There’s a striking moment about 20 minutes into Jennifer Brea‘s affecting film about her own and countless others’ struggle with myalgic encephalomyelitis (ME, more commonly known as chronic fatigue syndrome). She is bedridden and filming herself as she reflects on what it means to inhabit this new, limiting body, and the limited life it affords her. She is tearful as she talks about getting through her days without giving in to death:
Honestly, there are a lot of days when I feel like I’m doing a good job by just holding it together and…not killing myself. Like, I’m really proud of that. And it’s not – I know I don’t wanna die, like, I really don’t wanna die…but at a certain point it’s hard to call this living and…I think, the grief of all the things I might not do or see or have or…
Then, the gears shift, suddenly. Her voice returns to its regular register, wiped clean of any trace of tears.”Yeah, so, it’s sad”, she says impassively, abruptly closing the dam wall and containing the floods of emotions she is experiencing.
This moment struck me and I had to watch it over and over again before I realised why: In that moment, she so closely and eerily resembles my husband.
My husband is a C5/6 quadriplegic. Over the years, he adjusted the way he conceptualises his condition and its severity on a daily basis. It’s a delicate dance: if you spend too much time contemplating how difficult it all is, you may never gather the energy you need to make it out of bed. If you don’t contemplate how difficult it all is, you run the risk of slipping too deep into a denial from which your body may rudely pull you out. In Unrest, Brea demonstrates so well the particular psychological processes that facilitate this complex coping mechanism. At some point, you have to leave your body behind, and imagine yourself as set apart from it. One of the women she interviews, twenty-something year old Jessica, describes visiting different countries and places, all in her mind. She credits the strength and versatility of her mind with keeping her sane. For Jessica, and for my husband, this mind-body split enables them to ward off moments like the one Brea experiences early on in the film.

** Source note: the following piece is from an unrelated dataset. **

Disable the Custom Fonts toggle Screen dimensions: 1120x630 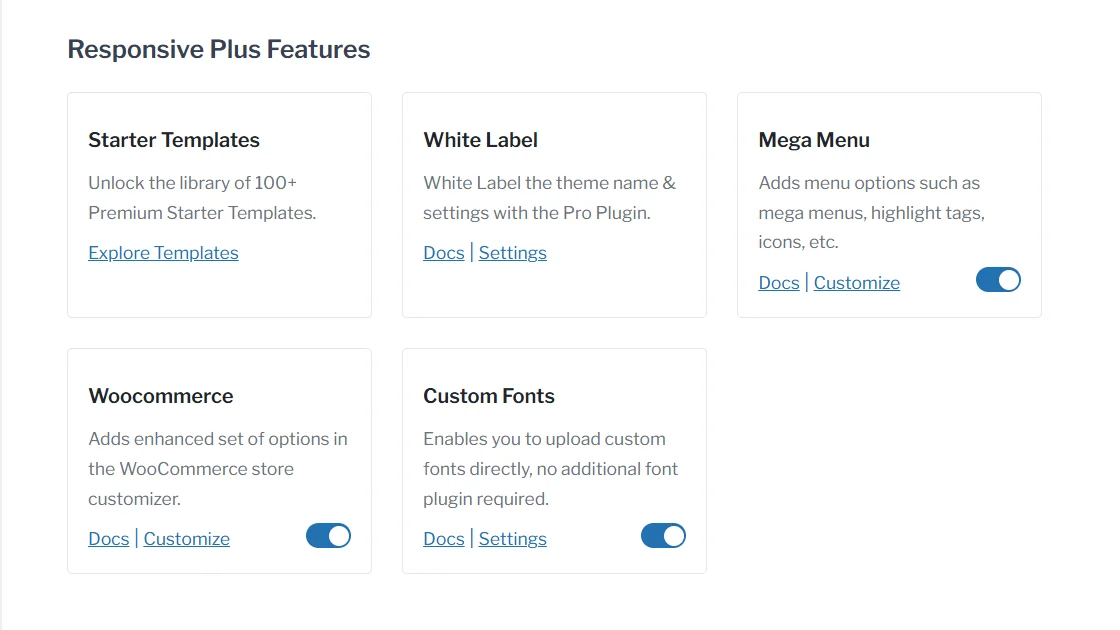pos(663,536)
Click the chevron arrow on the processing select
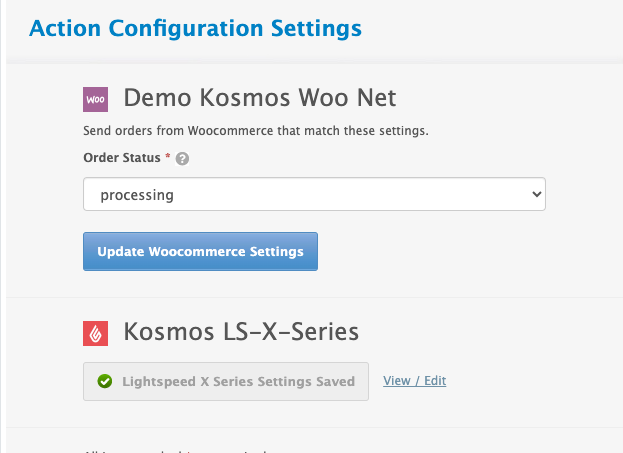Viewport: 623px width, 453px height. click(x=537, y=195)
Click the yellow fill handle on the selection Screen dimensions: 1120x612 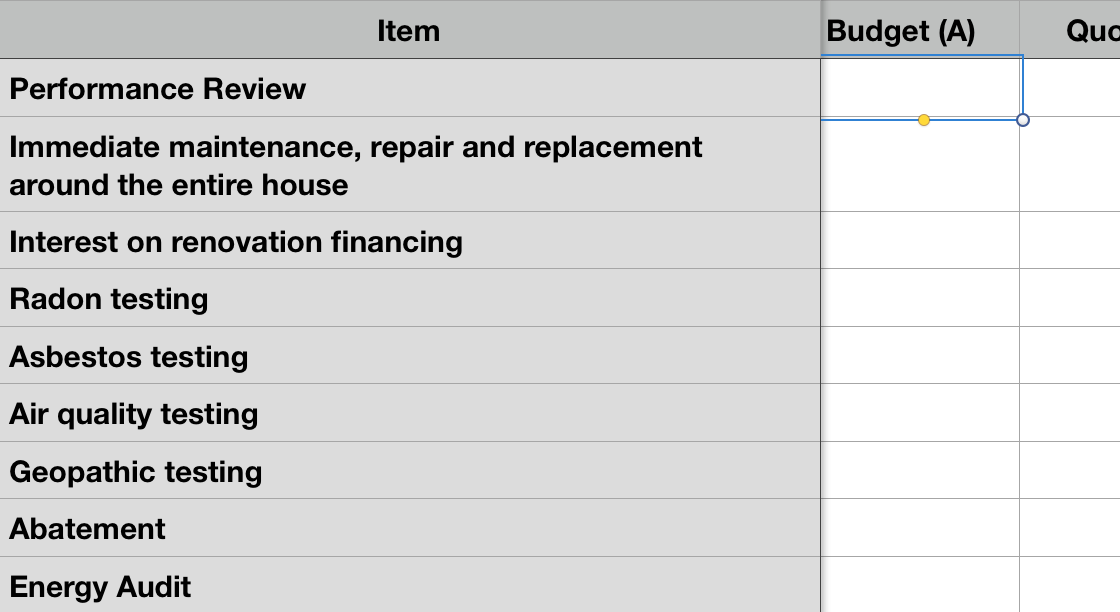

It is when Brea shifts focus to the egregious ways in which the biomedical community has failed and continues to fail ME patients that you realise what she is trying to say about this mind-body split. The split is essentially a construct of biomedicine. Our minds and our bodies are examined and treated by medicine as separate things. Much of the thinking around ME initially characterised it as a conversion disorder, that is, a psychosomatic affliction, rooted in some repressed trauma. This approach is shown to be, at best, flawed, and, at worst, harmful. One especially disturbing story Brea tells is of a young Danish woman who is forcibly removed by the state from the care of her parents because they are charged with ‘indulging’ symptoms that are, essentially, not real. Years pass before she is returned to their care, still in the grips of ME symptoms. For biomedicine, the mind-body split is not a coping mechanism, or a sanity saver. It is a way to approach human life in a way that makes it easy to distill and understand using the current tools at the field’s disposal. One can kind of understand where this comes from. Medical professionals have impossible jobs, tasked as they are with matters of human life. Though medicine is constantly advancing, one gets the sense that there is always a race against an invisible, loud clock, with each tick bringing countless lives closer to their end. There is only so much medicine can do. So, it is helpful, I suppose, when faced with such an enormous job, to distill and separate. And when there is no easy answer or fix, sometimes that mind-body split is used to explain away the unknown. The mind becomes shorthand for all the medicine does not – and cannot – know. ‘The mind’ begins to mean that what someone experiences in their body is not real.
The effect of that, Brea shows, is that people are pushed out of their bodies and alienated from their intimate knowledge of the bodies they inhabit. Brea talks about walking home from a doctor’s visit that yielded little, forcing herself to ignore the serious pain she was in because her doctor told her it was all “in her mind”, that is, not real. She is effectively alienated from her lived experiences by this doctor’s idea of her as a mind-body, rather than a complex interaction of various systems, both known and unknown.
What Unrest does is complicate biomedicine’s reliance on the mind-body split, whilst also showing how such a split, when used by the people within these bodies, can be a powerful coping tool. When Jessica describes all the places she’s been to in her mind, you understand on a visceral level, that her travels have saved her life. When Brea allows us that first peak into the depths of her despair, you know that she needs to pull the curtain closed in order to keep going, to keep documenting this and other stories.
This, for me, is the enduring lesson of Unrest: In people like Brea, Jessica and my beautiful, brave husband, who live with chronic conditions, the mind-body split is the psychological tool that actually enables them to fully inhabit their bodies, and their lives. On its own, the mind-body split is meaningless. In the hands of people living in unwell bodies, it is a tool that enables the creation of meaning.